/---
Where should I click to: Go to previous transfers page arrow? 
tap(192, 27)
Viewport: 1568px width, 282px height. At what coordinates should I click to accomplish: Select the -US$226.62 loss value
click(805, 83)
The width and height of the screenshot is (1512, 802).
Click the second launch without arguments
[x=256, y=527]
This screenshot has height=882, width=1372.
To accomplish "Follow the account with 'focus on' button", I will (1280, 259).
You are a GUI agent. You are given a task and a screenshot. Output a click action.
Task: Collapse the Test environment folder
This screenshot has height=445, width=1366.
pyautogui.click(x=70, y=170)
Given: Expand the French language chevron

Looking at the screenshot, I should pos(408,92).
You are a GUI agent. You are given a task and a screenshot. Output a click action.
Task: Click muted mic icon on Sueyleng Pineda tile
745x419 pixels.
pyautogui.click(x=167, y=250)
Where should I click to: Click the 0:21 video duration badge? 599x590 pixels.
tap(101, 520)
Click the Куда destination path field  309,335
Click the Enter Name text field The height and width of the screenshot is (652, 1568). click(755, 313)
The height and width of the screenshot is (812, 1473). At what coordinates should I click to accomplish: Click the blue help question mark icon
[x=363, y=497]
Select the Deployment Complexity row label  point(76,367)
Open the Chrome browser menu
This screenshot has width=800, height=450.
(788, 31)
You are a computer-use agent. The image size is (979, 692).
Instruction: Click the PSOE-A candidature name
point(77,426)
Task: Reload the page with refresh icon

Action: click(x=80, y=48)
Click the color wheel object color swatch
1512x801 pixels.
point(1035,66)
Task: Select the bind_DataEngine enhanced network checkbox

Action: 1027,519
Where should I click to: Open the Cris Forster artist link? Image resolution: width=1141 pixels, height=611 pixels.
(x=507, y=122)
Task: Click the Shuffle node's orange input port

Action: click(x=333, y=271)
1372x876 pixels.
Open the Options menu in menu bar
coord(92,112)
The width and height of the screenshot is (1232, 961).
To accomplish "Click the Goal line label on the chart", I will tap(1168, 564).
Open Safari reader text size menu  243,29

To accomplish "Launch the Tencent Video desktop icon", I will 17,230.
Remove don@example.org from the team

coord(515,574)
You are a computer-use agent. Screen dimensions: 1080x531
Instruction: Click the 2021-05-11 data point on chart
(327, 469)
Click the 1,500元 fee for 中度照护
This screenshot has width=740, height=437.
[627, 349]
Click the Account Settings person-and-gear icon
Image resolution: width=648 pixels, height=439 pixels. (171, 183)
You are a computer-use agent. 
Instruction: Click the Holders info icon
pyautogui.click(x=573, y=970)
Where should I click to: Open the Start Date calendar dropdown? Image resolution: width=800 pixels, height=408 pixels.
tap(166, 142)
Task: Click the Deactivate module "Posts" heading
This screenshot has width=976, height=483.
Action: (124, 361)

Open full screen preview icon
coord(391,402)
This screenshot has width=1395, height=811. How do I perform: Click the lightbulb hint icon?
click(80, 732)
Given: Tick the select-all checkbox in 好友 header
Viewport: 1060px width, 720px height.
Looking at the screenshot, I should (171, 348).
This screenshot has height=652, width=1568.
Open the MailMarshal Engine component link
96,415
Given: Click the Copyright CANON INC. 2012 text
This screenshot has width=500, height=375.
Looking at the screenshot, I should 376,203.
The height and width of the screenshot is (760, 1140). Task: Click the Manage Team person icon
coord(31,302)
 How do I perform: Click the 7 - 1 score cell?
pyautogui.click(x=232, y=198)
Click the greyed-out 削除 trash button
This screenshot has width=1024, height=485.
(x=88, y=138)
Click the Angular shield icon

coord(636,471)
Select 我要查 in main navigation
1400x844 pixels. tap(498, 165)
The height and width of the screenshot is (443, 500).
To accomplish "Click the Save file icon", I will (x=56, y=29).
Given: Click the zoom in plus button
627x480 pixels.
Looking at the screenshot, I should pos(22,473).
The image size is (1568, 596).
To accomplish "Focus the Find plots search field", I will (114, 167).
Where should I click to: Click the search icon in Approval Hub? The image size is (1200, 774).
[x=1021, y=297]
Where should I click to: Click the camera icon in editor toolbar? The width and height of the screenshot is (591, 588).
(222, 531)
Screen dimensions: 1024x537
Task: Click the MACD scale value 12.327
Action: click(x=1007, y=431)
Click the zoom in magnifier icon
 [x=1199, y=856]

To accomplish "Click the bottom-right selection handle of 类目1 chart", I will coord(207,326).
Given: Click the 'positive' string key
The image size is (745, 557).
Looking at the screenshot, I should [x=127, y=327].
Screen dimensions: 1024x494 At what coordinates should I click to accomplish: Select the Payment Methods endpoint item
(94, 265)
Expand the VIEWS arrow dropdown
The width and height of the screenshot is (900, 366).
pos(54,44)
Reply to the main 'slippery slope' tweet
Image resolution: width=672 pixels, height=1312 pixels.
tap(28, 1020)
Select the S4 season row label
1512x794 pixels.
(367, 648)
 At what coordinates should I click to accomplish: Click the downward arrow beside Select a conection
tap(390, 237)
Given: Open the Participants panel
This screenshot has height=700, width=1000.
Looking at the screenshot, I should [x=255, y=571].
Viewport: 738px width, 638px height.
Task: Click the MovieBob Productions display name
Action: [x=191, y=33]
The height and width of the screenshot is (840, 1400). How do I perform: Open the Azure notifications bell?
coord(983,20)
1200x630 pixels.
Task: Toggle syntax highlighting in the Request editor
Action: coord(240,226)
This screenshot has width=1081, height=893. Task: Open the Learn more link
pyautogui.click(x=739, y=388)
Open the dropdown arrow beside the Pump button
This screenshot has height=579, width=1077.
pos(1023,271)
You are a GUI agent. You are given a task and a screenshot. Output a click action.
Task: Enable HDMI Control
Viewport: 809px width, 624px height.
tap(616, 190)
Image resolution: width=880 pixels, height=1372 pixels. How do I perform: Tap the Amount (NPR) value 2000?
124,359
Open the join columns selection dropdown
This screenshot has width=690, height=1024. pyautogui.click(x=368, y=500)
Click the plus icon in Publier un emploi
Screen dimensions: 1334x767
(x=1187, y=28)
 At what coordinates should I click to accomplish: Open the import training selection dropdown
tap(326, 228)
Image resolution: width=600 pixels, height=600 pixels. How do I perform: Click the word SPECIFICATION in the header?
\---
WHAT YOU ARE ASKED TO DO → Using the listing above, report each line that mentions the word "plus".

YOUR SOLUTION →
Given: Click the zoom in plus button
Click the plus icon in Publier un emploi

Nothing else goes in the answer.